►
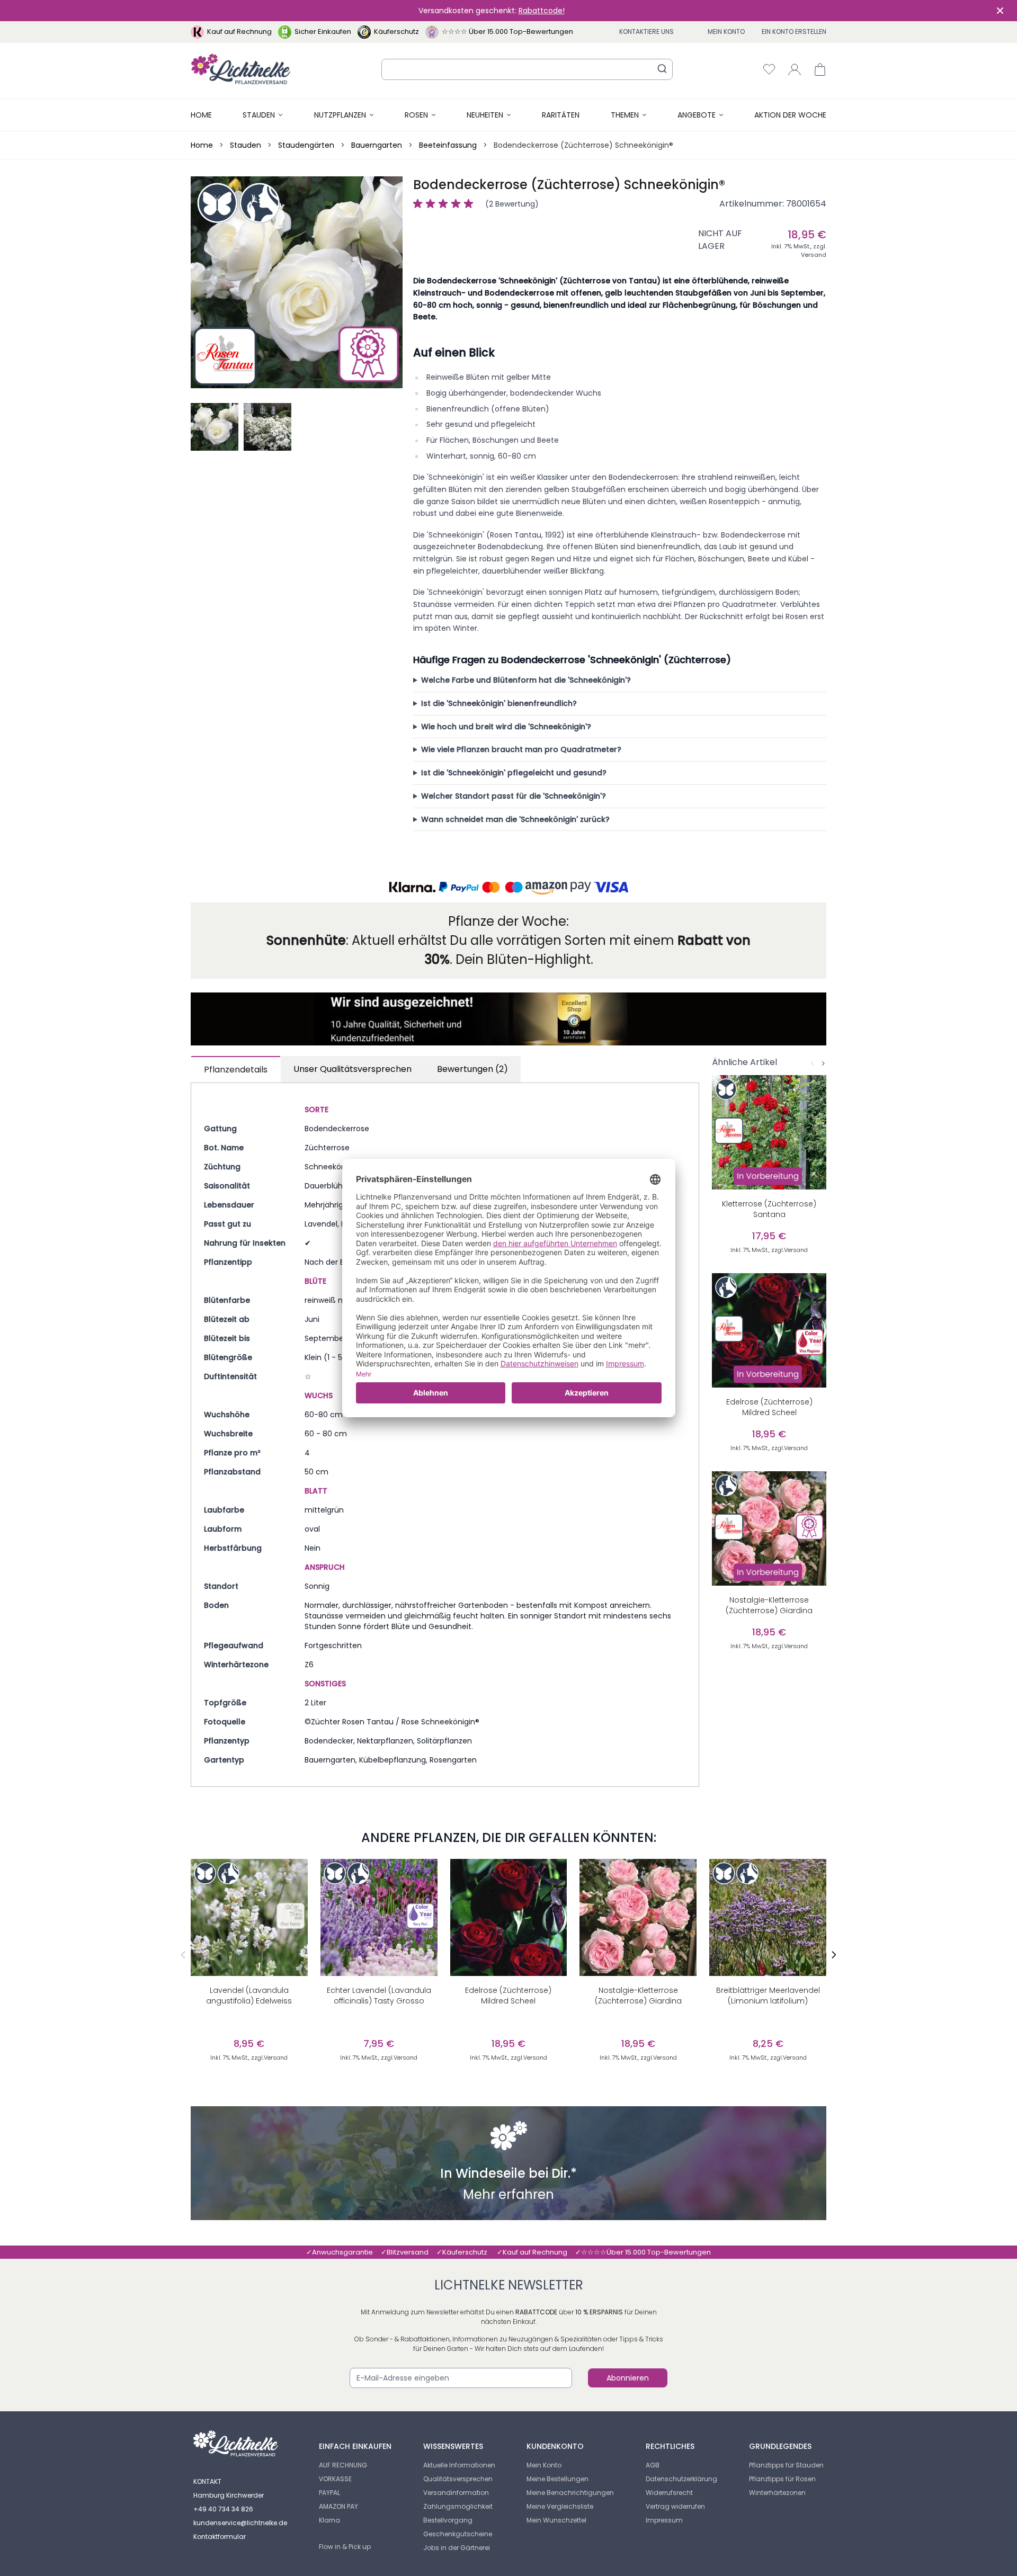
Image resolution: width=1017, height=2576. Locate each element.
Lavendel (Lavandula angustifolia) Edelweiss (249, 1995)
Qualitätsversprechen (458, 2478)
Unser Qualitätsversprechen (352, 1069)
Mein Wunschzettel (556, 2520)
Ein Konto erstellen (794, 31)
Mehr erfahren (508, 2195)
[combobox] (527, 69)
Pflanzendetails (235, 1069)
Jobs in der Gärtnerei (456, 2547)
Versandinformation (456, 2492)
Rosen (416, 115)
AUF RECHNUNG (343, 2465)
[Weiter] (823, 1063)
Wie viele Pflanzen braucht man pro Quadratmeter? (521, 749)
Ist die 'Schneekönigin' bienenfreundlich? (499, 703)
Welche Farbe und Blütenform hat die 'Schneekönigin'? (526, 680)
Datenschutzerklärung (681, 2478)
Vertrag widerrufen (675, 2506)
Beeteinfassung (448, 145)
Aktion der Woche (790, 115)
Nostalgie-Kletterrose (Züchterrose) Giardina (638, 1995)
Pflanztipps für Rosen (782, 2478)
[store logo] (241, 69)
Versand (813, 255)
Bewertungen (472, 1069)
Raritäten (560, 115)
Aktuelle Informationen (459, 2465)
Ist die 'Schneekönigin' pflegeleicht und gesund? (513, 772)
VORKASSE (335, 2478)
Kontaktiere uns (646, 31)
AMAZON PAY (338, 2506)
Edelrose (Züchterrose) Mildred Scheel (508, 1995)
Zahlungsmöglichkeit (458, 2506)
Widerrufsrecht (669, 2492)
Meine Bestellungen (557, 2478)
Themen (625, 115)
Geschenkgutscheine (457, 2533)
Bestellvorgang (447, 2520)
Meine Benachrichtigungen (570, 2492)
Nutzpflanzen (340, 115)
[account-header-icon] (794, 69)
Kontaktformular (219, 2536)
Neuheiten (485, 115)
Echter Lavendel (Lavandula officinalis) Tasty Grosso (379, 1995)
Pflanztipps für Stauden (786, 2465)
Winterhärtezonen (777, 2492)
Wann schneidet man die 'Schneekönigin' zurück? (515, 819)
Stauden (259, 115)
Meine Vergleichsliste (560, 2506)
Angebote (696, 115)
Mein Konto (726, 31)
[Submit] (662, 68)
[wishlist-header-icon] (769, 69)
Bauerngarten (376, 145)
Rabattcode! (542, 10)
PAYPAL (329, 2492)
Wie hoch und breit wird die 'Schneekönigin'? (506, 726)
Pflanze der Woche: (508, 921)
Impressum (664, 2520)
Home (201, 115)
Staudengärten (306, 145)
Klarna (329, 2520)
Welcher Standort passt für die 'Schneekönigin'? (513, 796)
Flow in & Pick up (345, 2546)
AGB (652, 2465)
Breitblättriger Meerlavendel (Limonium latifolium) (768, 1995)
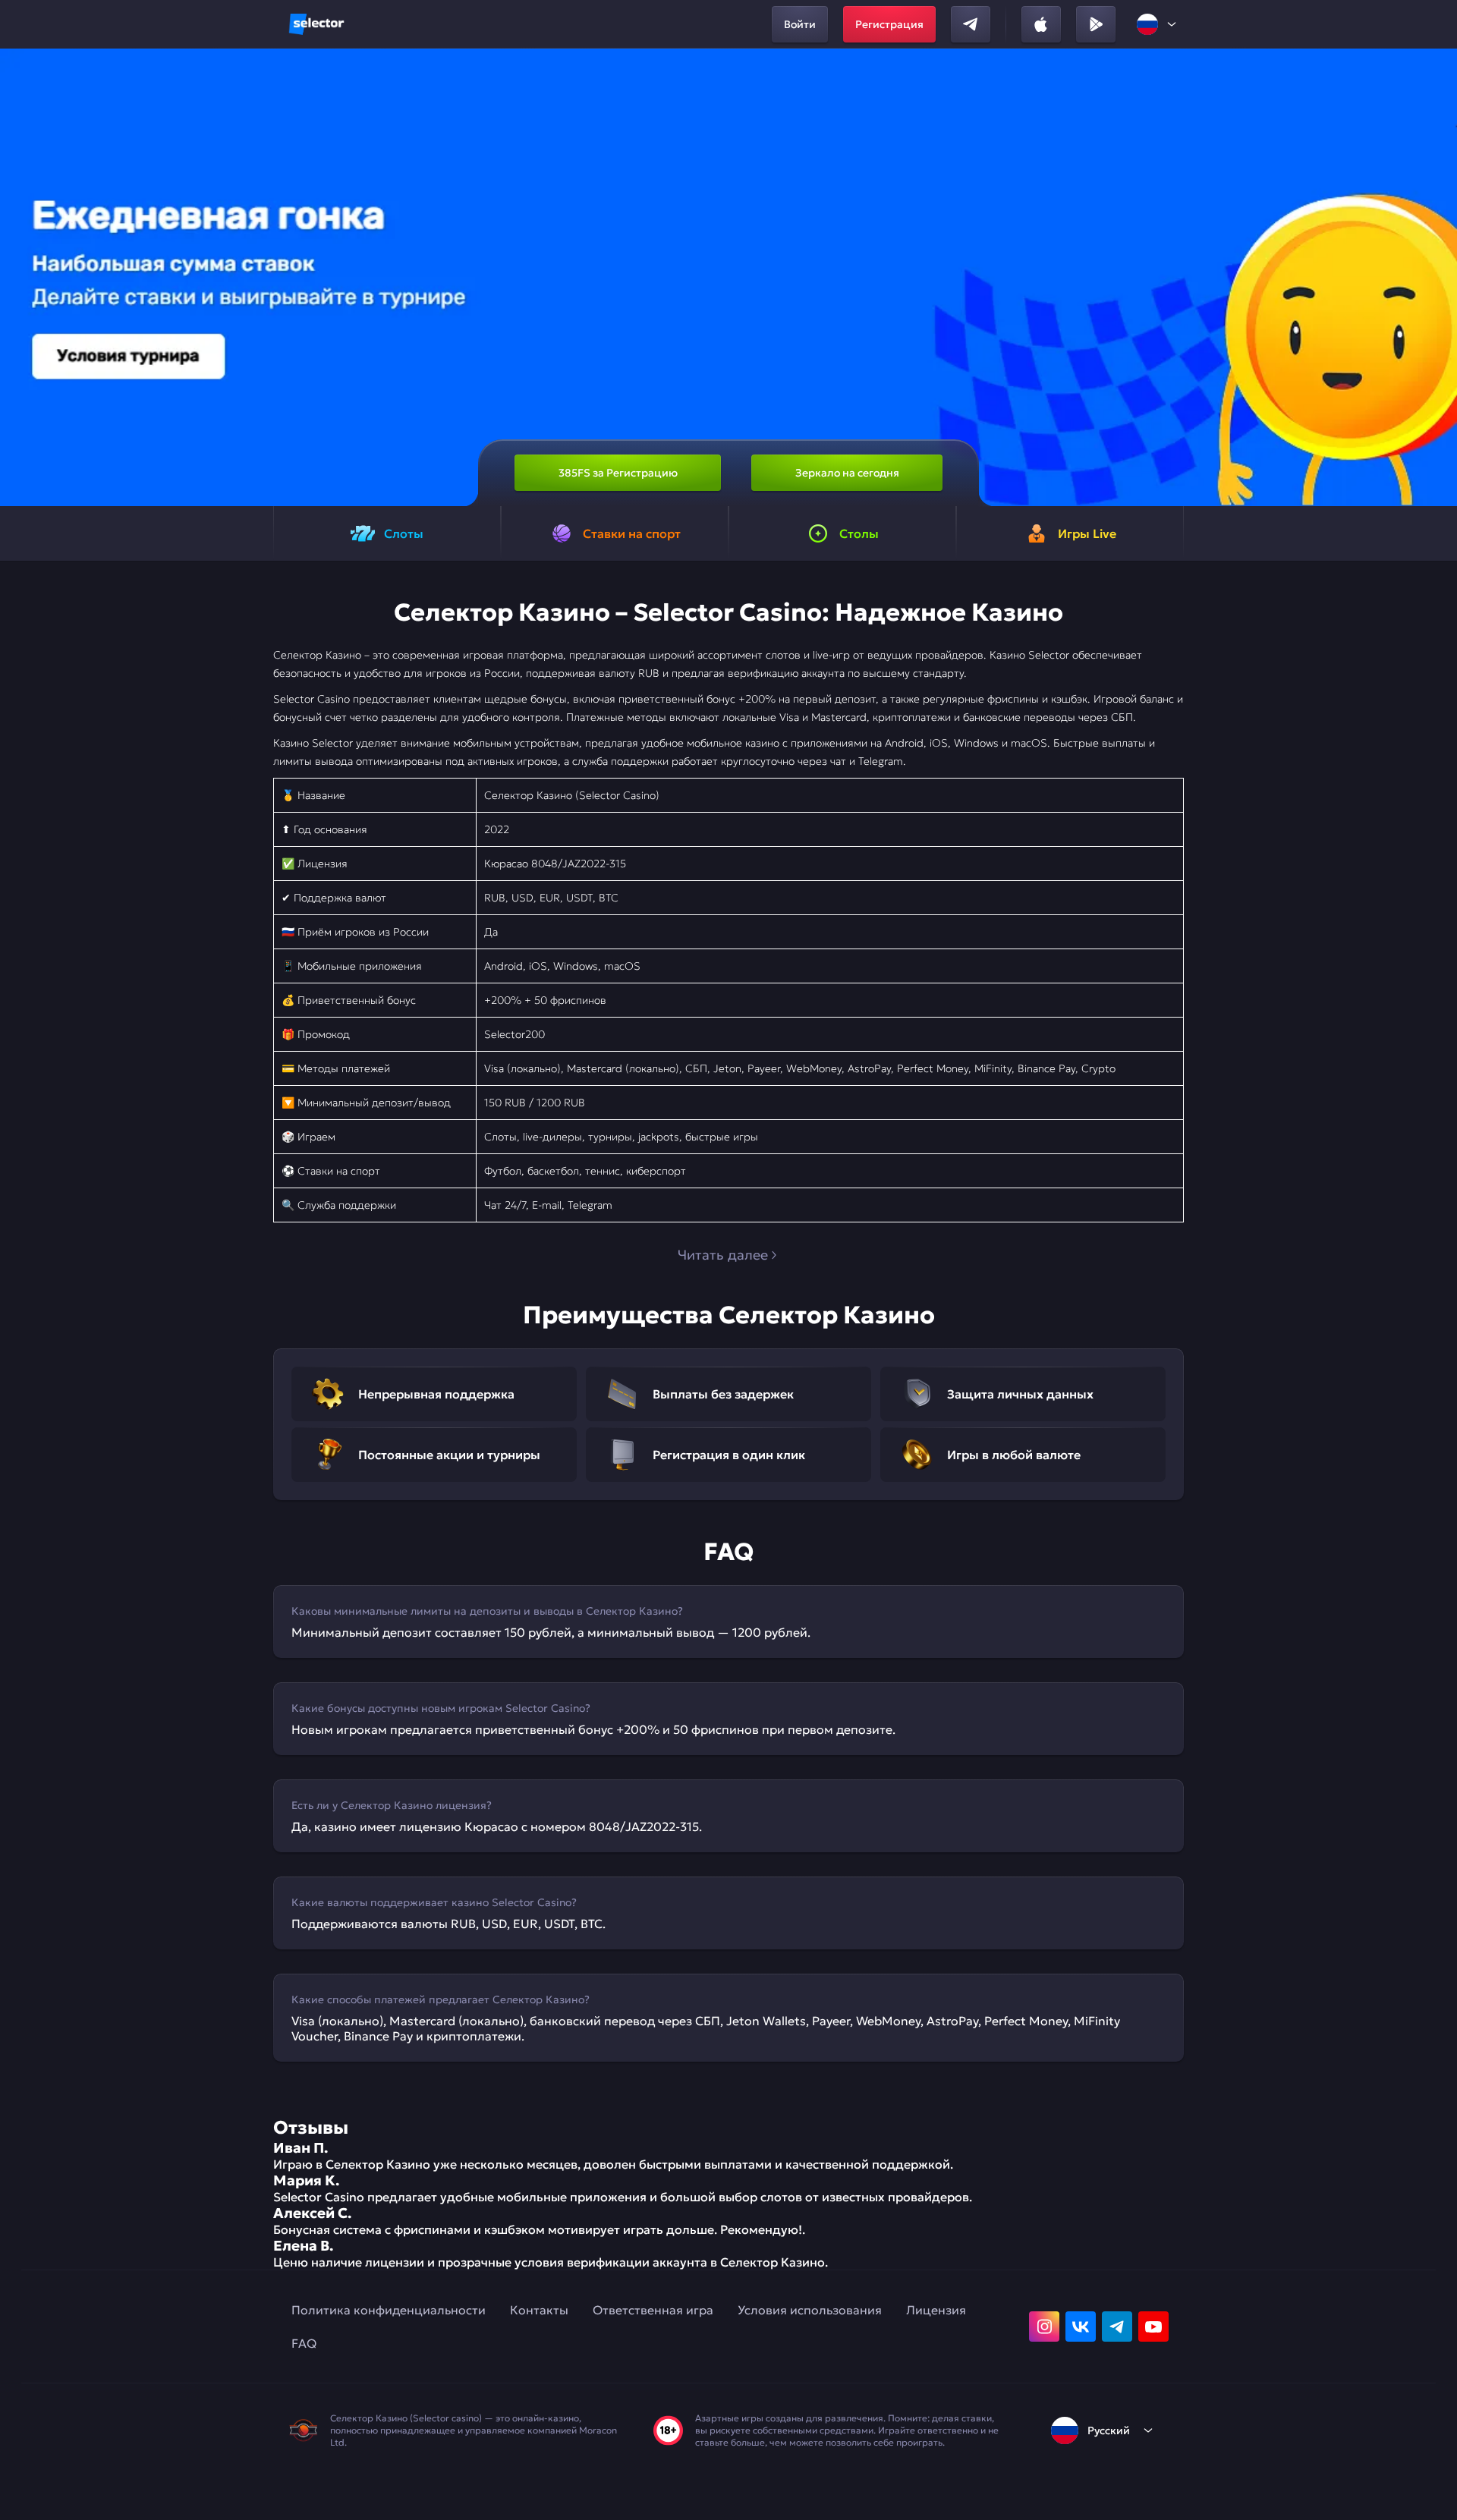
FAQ (303, 2343)
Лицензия (936, 2309)
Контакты (539, 2309)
◄
• What this task involves:
The data must be repeated exactly. Any pictures in it are to be left out.

• Your response:
Image resolution: width=1017, height=2576. Locate each element.
Lavendel (Lavandula angustifolia) Edelweiss (249, 1995)
Qualitätsversprechen (458, 2478)
Unser Qualitätsversprechen (352, 1069)
Mein Wunschzettel (556, 2520)
Ein Konto erstellen (794, 31)
Mehr erfahren (508, 2195)
[combobox] (527, 69)
Pflanzendetails (235, 1069)
Jobs in der Gärtnerei (456, 2547)
Versandinformation (456, 2492)
Rosen (416, 115)
AUF RECHNUNG (343, 2465)
[Weiter] (823, 1063)
Wie viele Pflanzen braucht man pro Quadratmeter? (521, 749)
Ist die 'Schneekönigin' bienenfreundlich? (499, 703)
Welche Farbe und Blütenform hat die 'Schneekönigin'? (526, 680)
Datenschutzerklärung (681, 2478)
Vertrag widerrufen (675, 2506)
Beeteinfassung (448, 145)
Aktion der Woche (790, 115)
Nostalgie-Kletterrose (Züchterrose) Giardina (638, 1995)
Pflanztipps für Rosen (782, 2478)
[store logo] (241, 69)
Versand (813, 255)
Bewertungen (472, 1069)
Raritäten (560, 115)
Aktuelle Informationen (459, 2465)
Ist die 'Schneekönigin' pflegeleicht und gesund? (513, 772)
VORKASSE (335, 2478)
Kontaktiere uns (646, 31)
AMAZON PAY (338, 2506)
Edelrose (Züchterrose) Mildred Scheel (508, 1995)
Zahlungsmöglichkeit (458, 2506)
Widerrufsrecht (669, 2492)
Meine Bestellungen (557, 2478)
Themen (625, 115)
Geschenkgutscheine (457, 2533)
Bestellvorgang (447, 2520)
Meine Benachrichtigungen (570, 2492)
Nutzpflanzen (340, 115)
[account-header-icon] (794, 69)
Kontaktformular (219, 2536)
Neuheiten (485, 115)
Echter Lavendel (Lavandula officinalis) Tasty Grosso (379, 1995)
Pflanztipps für Stauden (786, 2465)
Winterhärtezonen (777, 2492)
Wann schneidet man die 'Schneekönigin' zurück? (515, 819)
Stauden (259, 115)
Meine Vergleichsliste (560, 2506)
Angebote (696, 115)
Mein Konto (726, 31)
[Submit] (662, 68)
[wishlist-header-icon] (769, 69)
Bauerngarten (376, 145)
Rabattcode! (542, 10)
PAYPAL (329, 2492)
Wie hoch und breit wird die 'Schneekönigin'? (506, 726)
Pflanze der Woche: (508, 921)
Impressum (664, 2520)
Home (201, 115)
Staudengärten (306, 145)
Klarna (329, 2520)
Welcher Standort passt für die 'Schneekönigin'? (513, 796)
Flow in & Pick up (345, 2546)
AGB (652, 2465)
Breitblättriger Meerlavendel (Limonium latifolium) (768, 1995)
FAQ (303, 2343)
Лицензия (936, 2309)
Контакты (539, 2309)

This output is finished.